RNN/LSTMs: Feeding in a single time-step or an entire sequence?

fyjl · May 31, 2018, 4:34pm

In a task I would like to accumulate losses computed from each time-step of a sequence, I can do the following two ways, which I supposed to be equivalent (but seems not):

Feeding in a single time-step and compute a loss for it, until a sequence is consumed:

# note that lstm is initialized with batch_first = True
# the model structure is the common embedding -> lstm -> linear -> softmax
hidden = model.initial_hidden()
loss = 0 # initialize loss for a batch of sequences

for t in range(seq_length):
    output, hidden = model(input[:, t, :], hidden)
    loss += loss_function(output, y[:, t]) # accumulate loss per time-step

loss.backward()

input.size() -> (batch_size, seq_length, input_size); and
output.size() -> (batch_size, n_label), is the output of softmax(); and
y[:,t].size() -> (batch_size), loss_function is NLLoss().

Feeding in a whole sequence, and accumulate losses in a for loop

hidden = model.initial_hidden()
output, hidden = model(input, hidden)
loss = 0

for t in range(seq_length):
    loss += loss_function(output[:, t, :], y[:, t])

loss.backward()

in this setting output.size() -> (batch_size, seq_length, n_label)

So my question is that whether these two settings are equivalent. In my experiment, setting one is four times slower than setting two, but the accumulated loss is about two times lower (the observation of the first two epochs).
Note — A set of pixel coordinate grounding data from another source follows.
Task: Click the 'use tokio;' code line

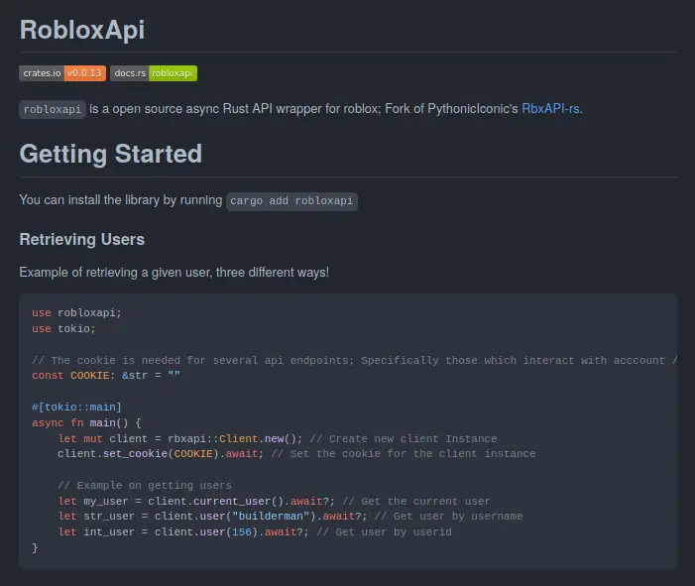Action: tap(63, 328)
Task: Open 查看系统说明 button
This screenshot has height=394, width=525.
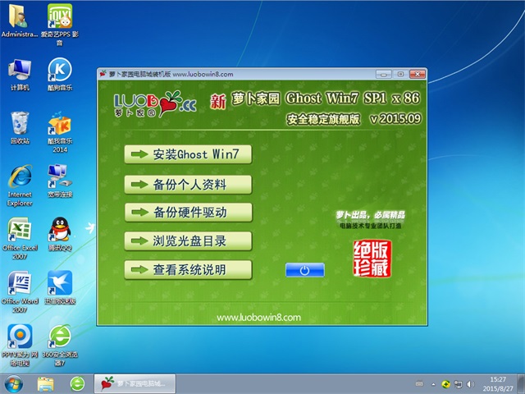Action: pos(188,269)
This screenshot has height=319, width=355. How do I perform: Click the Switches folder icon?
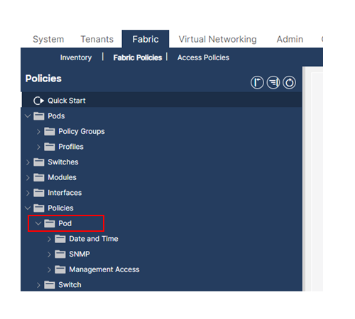[x=39, y=162]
Could someone help me out on indicating the essential differences between the two settings, if any?

stefanonardo · May 31, 2018, 5:01pm

Why don’t you compute the loss after having supplied the entire sequence?
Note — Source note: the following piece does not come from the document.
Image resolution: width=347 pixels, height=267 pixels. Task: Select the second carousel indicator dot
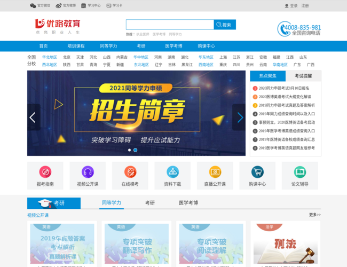135,150
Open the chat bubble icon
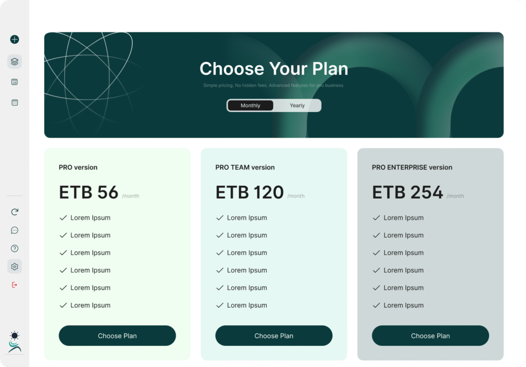 click(14, 230)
fyjl · May 31, 2018, 6:00pm

NLLoss() doesn’t know about seq_length, and the following would cause an error:

hidden = model.initial_hidden()
output, hidden = model(input, hidden)
loss = loss_function(output, y)

output.size() -> (batch_size, seq_length, n_label); and
y.size -> (batch_size, seq_length)

The error: ValueError: Expected target size (batch_size, n_label), got torch.Size([batch_size, seq_length])

So in order to calculate losses for each time-step and add them up, I came up with setting one and two.